The task
Exactly retype the lines from the top of the data through the line containing "হলুদ ডিম্ব (104, 899)", leaving out every picture.

Records for processing
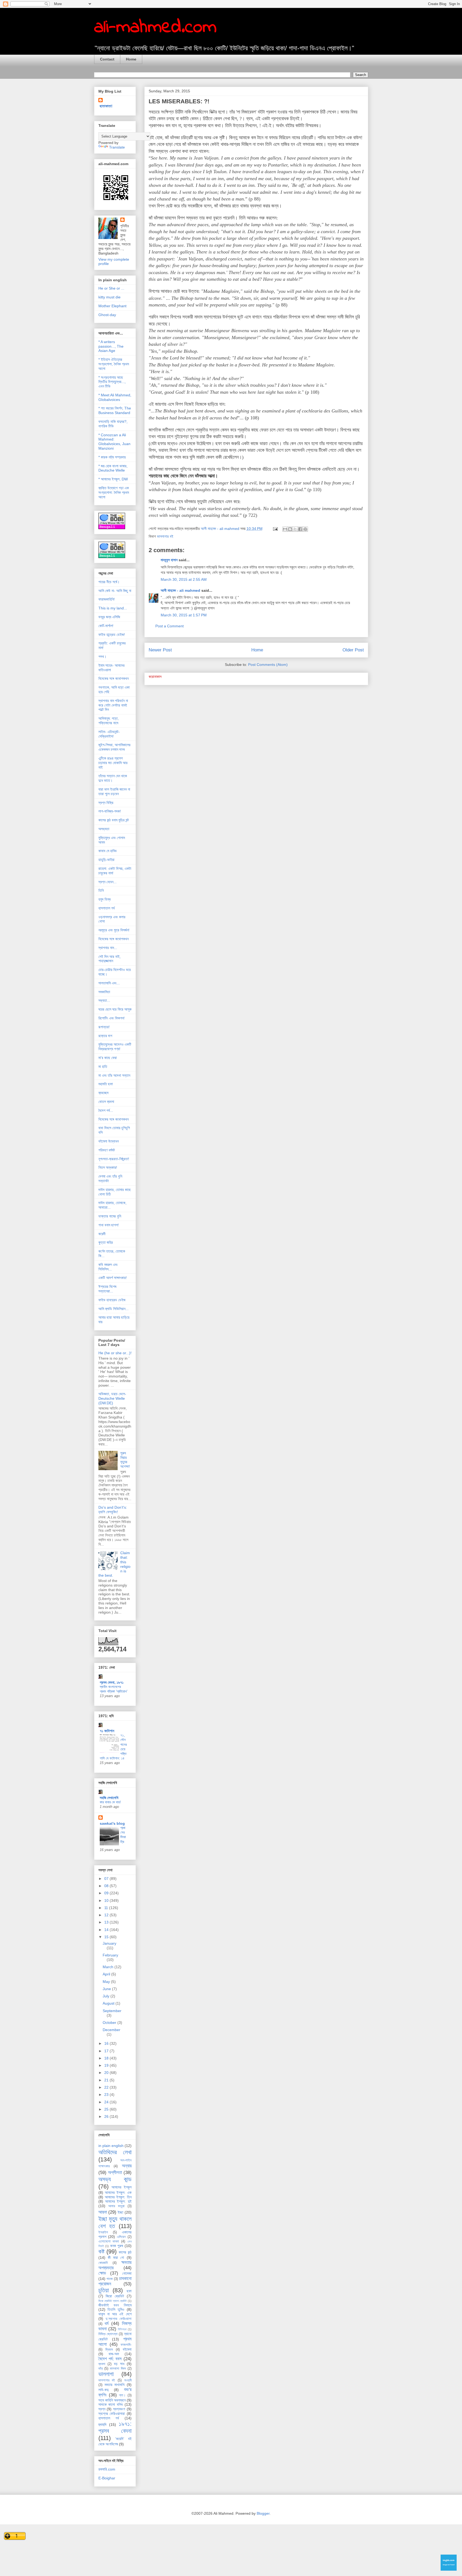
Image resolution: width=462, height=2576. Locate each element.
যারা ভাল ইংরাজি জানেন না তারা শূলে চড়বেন (114, 791)
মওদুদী (128, 2380)
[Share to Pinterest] (305, 529)
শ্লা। (122, 2395)
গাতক (109, 2279)
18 (107, 2058)
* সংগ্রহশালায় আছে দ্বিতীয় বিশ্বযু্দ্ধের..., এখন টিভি (112, 382)
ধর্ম (107, 2323)
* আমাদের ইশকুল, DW (113, 479)
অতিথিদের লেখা (115, 2152)
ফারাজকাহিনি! (106, 599)
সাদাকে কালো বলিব (110, 2404)
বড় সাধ (119, 2364)
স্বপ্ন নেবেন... (107, 882)
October (110, 2022)
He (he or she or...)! (115, 1353)
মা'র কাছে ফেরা (107, 1058)
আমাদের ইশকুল (121, 2187)
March (108, 1967)
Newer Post (160, 649)
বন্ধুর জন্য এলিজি (109, 617)
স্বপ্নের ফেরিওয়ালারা (111, 2413)
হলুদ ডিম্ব (104, 899)
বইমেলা (127, 2349)
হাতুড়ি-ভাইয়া (106, 860)
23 (107, 2094)
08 (107, 1886)
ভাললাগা (106, 2374)
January (109, 1943)
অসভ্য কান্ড (115, 2179)
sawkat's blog (112, 1823)
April (107, 1974)
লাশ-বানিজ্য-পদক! (109, 811)
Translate (117, 147)
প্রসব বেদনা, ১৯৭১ (112, 1682)
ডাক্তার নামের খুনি (109, 1216)
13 (107, 1922)
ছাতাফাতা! (106, 106)
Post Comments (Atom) (268, 664)
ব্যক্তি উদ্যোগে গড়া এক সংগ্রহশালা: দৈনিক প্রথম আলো (113, 492)
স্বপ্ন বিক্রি (105, 803)
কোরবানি (103, 2263)
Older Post (353, 649)
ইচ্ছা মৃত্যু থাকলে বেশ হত (115, 2222)
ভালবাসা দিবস (118, 2368)
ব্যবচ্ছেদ (103, 1093)
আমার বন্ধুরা (116, 2206)
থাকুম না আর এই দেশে (115, 2314)
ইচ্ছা (120, 2212)
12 (107, 1915)
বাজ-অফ (114, 2354)
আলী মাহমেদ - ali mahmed (180, 590)
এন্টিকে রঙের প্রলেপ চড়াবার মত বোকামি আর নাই (113, 762)
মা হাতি (102, 1066)
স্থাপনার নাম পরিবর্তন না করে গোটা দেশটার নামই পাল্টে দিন (113, 705)
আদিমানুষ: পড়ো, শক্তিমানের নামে (108, 720)
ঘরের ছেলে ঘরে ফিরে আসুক (115, 1009)
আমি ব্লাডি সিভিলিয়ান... (113, 1309)
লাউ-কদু (103, 2390)
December (111, 2030)
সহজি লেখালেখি (109, 1798)
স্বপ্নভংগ (119, 2409)
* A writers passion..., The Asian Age (111, 346)
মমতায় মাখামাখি (115, 2384)
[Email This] (285, 529)
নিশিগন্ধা (122, 2329)
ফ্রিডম (109, 2349)
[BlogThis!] (290, 529)
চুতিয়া (103, 2290)
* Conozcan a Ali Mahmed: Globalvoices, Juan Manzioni (114, 441)
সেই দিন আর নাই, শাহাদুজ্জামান (109, 958)
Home (131, 59)
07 (107, 1878)
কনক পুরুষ (116, 2246)
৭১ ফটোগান (107, 1731)
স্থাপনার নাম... (107, 948)
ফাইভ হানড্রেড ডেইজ (111, 1300)
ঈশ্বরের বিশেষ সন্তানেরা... (107, 1288)
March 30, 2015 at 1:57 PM (184, 615)
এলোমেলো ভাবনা (108, 2241)
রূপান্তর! (104, 1027)
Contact (107, 59)
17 (107, 2051)
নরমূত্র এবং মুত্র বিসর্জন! (113, 930)
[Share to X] (295, 529)
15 (107, 1937)
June (107, 1989)
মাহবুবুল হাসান (169, 560)
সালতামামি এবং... (109, 983)
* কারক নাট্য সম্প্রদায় (112, 457)
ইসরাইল (103, 2232)
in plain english (111, 2145)
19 (107, 2065)
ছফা (129, 2291)
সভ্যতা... (104, 1000)
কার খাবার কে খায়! (110, 1802)
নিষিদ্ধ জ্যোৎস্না (108, 2334)
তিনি (101, 890)
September (112, 2011)
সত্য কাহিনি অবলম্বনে (112, 2400)
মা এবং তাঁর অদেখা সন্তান (114, 1075)
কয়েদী (102, 1234)
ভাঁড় (100, 2368)
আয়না (102, 2212)
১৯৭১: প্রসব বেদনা (115, 2427)
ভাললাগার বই (165, 536)
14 (107, 1930)
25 (107, 2109)
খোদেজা (127, 2273)
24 (107, 2102)
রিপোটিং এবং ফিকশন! (111, 1018)
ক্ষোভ (102, 2273)
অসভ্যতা (103, 829)
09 (107, 1893)
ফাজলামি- (126, 2345)
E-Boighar (106, 2478)
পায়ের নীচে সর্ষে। (109, 582)
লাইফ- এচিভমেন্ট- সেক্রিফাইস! (109, 734)
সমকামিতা (104, 992)
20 (107, 2072)
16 (107, 2043)
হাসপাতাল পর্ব (106, 908)
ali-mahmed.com (155, 27)
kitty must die (109, 297)
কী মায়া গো (116, 2257)
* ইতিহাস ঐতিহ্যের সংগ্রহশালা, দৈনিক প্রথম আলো (113, 364)
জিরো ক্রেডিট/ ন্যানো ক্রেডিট (112, 2300)
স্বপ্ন (101, 2409)
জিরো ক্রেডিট (115, 2296)
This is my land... (112, 608)
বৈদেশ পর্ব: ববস (110, 2358)
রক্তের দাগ (105, 1036)
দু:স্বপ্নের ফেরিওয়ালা (119, 2319)
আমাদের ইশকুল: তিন (118, 2197)
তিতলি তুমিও (115, 2309)
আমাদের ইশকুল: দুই (118, 2201)
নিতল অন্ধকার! (107, 1167)
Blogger (263, 2513)
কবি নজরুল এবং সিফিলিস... (108, 1266)
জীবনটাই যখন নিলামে (115, 2305)
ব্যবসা (101, 2364)
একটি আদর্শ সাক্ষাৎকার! (112, 1278)
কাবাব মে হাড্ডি (107, 851)
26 (107, 2116)
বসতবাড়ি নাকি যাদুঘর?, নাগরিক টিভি (113, 423)
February (110, 1955)
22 (107, 2087)
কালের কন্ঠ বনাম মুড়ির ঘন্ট (113, 820)
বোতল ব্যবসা (106, 1101)
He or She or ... (111, 288)
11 (106, 1908)
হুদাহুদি (102, 2424)
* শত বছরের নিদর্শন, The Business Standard (114, 410)
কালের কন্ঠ (125, 2252)
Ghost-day (107, 315)
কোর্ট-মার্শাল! (105, 626)
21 (107, 2080)
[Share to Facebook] (300, 529)
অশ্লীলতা (115, 2172)
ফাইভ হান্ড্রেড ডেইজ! (111, 634)
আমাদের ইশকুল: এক (118, 2192)
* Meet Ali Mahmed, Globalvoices (114, 397)
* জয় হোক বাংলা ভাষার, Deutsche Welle (113, 468)
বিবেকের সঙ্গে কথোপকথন (113, 678)
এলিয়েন (121, 2237)
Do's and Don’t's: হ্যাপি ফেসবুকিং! (112, 1509)
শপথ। (102, 656)
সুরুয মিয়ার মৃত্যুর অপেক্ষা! (125, 1460)
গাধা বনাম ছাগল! (108, 1225)
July (106, 1996)
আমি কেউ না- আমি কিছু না (114, 591)
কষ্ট (101, 2251)
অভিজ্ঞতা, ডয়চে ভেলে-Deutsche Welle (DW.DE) (112, 1398)
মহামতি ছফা (105, 1084)
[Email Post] (275, 528)
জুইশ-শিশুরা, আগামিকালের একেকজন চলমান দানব (114, 747)
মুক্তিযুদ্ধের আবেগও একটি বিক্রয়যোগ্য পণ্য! (114, 1046)
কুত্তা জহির (105, 1242)
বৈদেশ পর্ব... (105, 1110)
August (109, 2003)
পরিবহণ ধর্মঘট (106, 1150)
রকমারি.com (106, 2469)
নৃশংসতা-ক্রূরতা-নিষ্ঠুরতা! (113, 1159)
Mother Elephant (112, 306)
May (107, 1981)
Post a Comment (169, 626)
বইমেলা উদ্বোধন (108, 1141)
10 (107, 1900)
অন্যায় (127, 2165)
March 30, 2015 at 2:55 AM (184, 579)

Output below
Image resolution: width=462, height=2576. Locate each element.
যারা ভাল ইংরাজি জানেন না তারা শূলে চড়বেন (114, 791)
মওদুদী (128, 2380)
[Share to Pinterest] (305, 529)
শ্লা। (122, 2395)
গাতক (109, 2279)
18 (107, 2058)
* সংগ্রহশালায় আছে দ্বিতীয় বিশ্বযু্দ্ধের..., এখন টিভি (112, 382)
ধর্ম (107, 2323)
* আমাদের ইশকুল, DW (113, 479)
অতিথিদের লেখা (115, 2152)
ফারাজকাহিনি! (106, 599)
সাদাকে কালো বলিব (110, 2404)
বড় সাধ (119, 2364)
স্বপ্ন নেবেন... (107, 882)
October (110, 2022)
He (he or she or...)! (115, 1353)
মা'র কাছে ফেরা (107, 1058)
আমাদের ইশকুল (121, 2187)
March (108, 1967)
Newer Post (160, 649)
বন্ধুর জন্য এলিজি (109, 617)
স্বপ্নের ফেরিওয়ালারা (111, 2413)
হলুদ ডিম্ব (104, 899)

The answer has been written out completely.